Exercise objective:
Lay out every line of the material below as a Markdown table with two columns, "No." for the row number and "Text" for the line. Skip blank lines and leave the pictures out of the answer.

— begin Provided material —

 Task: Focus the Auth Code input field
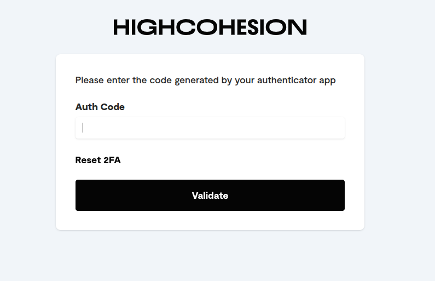click(x=210, y=128)
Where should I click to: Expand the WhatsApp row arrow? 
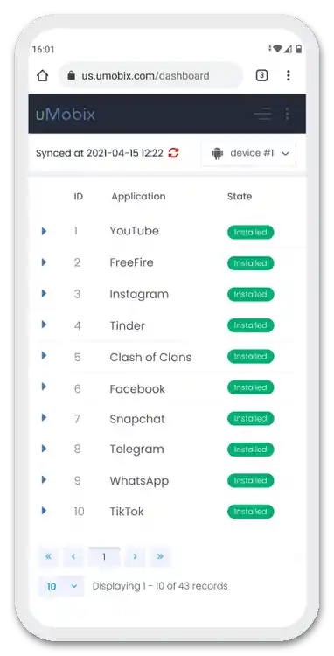(x=44, y=479)
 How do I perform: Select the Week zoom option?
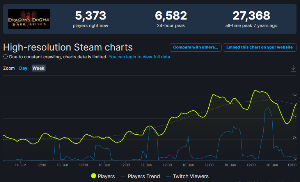click(39, 68)
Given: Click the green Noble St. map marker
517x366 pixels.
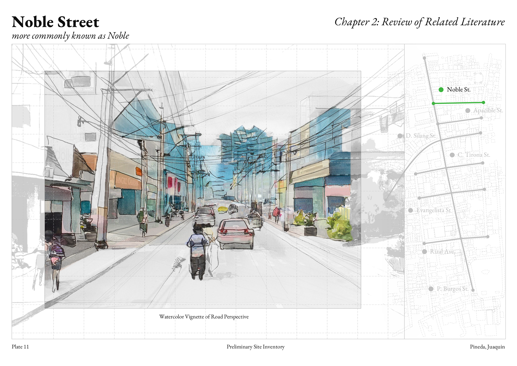Looking at the screenshot, I should coord(441,90).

— end Provided material —

Full output:
| No. | Text |
|---|---|
| 1 |  Task: Focus the Auth Code input field |
| 2 | click(x=210, y=128) |
| 3 | Where should I click to: Expand the WhatsApp row arrow?  |
| 4 | (x=44, y=479) |
| 5 |  How do I perform: Select the Week zoom option? |
| 6 | click(39, 68) |
| 7 | Given: Click the green Noble St. map marker |
| 8 | 517x366 pixels. |
| 9 | Looking at the screenshot, I should coord(441,90). |